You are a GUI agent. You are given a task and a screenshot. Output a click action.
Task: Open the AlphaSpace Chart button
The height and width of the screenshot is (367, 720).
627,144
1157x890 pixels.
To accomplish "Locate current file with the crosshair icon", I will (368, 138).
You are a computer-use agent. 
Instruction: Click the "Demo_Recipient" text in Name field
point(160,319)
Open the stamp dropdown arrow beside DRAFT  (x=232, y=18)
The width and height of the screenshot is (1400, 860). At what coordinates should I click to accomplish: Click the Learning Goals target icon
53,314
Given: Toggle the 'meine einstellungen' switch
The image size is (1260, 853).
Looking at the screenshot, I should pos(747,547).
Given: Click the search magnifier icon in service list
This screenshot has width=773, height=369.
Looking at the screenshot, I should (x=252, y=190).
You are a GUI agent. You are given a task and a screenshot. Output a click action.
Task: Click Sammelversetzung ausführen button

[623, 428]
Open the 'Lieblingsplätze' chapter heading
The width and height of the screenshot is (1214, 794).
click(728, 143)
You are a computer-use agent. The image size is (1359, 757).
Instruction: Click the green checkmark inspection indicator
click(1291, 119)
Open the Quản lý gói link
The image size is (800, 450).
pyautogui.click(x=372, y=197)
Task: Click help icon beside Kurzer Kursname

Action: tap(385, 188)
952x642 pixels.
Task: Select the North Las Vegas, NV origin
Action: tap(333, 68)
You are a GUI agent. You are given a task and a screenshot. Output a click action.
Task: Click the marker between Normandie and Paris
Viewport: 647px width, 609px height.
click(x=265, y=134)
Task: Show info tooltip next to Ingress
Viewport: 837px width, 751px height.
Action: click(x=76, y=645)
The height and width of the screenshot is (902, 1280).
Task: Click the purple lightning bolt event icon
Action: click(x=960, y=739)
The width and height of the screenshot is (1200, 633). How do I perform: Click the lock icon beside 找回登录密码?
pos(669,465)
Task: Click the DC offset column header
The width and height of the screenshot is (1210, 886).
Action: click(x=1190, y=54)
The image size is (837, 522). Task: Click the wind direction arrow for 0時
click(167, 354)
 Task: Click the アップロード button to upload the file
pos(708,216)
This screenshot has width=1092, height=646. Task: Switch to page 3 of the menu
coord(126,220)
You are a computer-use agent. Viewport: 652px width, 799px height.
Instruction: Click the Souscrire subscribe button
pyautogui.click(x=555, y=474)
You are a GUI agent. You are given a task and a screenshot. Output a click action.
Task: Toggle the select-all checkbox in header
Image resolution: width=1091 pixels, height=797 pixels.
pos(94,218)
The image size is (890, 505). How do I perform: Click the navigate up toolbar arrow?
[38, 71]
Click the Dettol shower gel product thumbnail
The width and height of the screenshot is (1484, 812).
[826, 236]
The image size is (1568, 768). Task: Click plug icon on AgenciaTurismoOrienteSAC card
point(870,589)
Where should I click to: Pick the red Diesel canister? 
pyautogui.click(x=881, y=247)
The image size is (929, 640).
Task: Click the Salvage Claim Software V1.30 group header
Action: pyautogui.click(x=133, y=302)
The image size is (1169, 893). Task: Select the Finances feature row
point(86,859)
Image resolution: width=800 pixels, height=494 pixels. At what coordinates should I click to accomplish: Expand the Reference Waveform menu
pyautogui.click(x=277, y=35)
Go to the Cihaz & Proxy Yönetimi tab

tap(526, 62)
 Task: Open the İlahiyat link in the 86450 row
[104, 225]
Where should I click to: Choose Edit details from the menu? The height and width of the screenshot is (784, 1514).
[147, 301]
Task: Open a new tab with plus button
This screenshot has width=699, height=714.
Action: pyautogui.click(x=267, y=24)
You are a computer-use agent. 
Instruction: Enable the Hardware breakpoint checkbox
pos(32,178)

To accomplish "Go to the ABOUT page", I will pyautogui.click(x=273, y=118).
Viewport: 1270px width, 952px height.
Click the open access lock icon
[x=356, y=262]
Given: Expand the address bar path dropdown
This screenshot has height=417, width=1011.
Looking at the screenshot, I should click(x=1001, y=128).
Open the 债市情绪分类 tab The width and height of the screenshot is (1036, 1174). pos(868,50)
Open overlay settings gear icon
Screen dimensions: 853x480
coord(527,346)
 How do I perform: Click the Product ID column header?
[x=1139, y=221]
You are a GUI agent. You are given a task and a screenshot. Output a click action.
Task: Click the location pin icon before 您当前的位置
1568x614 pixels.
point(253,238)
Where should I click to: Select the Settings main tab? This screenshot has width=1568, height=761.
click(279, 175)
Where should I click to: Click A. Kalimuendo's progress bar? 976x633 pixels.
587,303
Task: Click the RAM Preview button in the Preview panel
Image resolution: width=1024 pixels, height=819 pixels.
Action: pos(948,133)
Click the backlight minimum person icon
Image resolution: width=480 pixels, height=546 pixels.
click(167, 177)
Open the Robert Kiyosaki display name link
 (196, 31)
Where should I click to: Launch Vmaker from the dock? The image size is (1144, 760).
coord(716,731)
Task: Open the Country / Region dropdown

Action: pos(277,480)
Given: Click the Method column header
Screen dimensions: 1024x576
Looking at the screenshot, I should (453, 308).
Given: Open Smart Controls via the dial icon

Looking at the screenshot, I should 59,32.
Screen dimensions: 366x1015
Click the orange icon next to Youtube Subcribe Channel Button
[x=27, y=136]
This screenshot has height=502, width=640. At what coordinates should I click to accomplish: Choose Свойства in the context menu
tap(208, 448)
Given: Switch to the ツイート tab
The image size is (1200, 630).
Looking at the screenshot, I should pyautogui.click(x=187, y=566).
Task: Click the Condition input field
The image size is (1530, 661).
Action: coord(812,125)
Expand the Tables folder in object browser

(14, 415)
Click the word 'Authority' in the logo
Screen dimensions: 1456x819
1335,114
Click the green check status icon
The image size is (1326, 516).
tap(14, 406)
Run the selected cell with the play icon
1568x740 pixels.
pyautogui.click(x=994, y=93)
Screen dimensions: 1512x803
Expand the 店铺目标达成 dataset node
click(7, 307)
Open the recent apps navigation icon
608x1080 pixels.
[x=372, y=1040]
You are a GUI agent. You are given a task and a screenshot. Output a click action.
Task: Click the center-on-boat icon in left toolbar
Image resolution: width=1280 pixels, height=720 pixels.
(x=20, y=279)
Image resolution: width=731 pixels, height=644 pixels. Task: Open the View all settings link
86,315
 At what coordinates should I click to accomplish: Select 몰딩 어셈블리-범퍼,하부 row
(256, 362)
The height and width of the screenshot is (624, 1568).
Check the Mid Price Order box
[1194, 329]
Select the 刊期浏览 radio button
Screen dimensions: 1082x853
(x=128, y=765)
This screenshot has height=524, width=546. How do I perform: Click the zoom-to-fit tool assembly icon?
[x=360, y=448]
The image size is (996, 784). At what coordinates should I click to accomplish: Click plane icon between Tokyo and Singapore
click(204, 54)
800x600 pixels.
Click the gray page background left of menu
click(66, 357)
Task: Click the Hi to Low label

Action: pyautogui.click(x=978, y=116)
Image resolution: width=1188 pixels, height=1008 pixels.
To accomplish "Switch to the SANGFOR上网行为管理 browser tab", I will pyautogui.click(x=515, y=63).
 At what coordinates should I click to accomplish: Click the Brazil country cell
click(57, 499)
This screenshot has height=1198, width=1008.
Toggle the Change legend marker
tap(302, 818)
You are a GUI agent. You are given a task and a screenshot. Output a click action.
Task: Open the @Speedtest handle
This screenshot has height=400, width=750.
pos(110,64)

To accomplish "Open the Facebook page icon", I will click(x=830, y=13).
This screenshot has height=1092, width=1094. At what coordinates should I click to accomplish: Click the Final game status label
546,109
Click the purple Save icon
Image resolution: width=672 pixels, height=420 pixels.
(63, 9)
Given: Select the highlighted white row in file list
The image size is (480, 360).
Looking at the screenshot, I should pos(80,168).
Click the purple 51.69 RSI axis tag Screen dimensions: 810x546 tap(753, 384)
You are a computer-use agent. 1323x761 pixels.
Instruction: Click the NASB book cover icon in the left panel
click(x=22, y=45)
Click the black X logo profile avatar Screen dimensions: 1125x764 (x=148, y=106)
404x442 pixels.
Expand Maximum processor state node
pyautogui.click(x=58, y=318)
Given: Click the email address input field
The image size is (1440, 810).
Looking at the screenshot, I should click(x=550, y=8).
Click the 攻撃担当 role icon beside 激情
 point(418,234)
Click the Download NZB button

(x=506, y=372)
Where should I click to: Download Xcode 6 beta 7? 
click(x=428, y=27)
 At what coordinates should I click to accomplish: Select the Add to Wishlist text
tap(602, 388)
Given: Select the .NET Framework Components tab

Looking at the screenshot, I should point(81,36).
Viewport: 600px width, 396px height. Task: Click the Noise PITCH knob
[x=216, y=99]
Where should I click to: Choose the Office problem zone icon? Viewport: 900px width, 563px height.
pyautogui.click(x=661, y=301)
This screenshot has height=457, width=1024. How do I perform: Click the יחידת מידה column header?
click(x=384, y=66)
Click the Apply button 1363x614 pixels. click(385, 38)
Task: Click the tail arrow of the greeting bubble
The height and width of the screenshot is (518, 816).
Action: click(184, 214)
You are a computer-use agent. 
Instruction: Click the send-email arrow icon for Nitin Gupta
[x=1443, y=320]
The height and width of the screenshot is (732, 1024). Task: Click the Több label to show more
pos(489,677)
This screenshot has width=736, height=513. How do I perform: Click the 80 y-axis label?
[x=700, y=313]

______________________________

Task objective »
Only a number is wanted here: how many lines above hold the string "will"?

Answer for the task »
4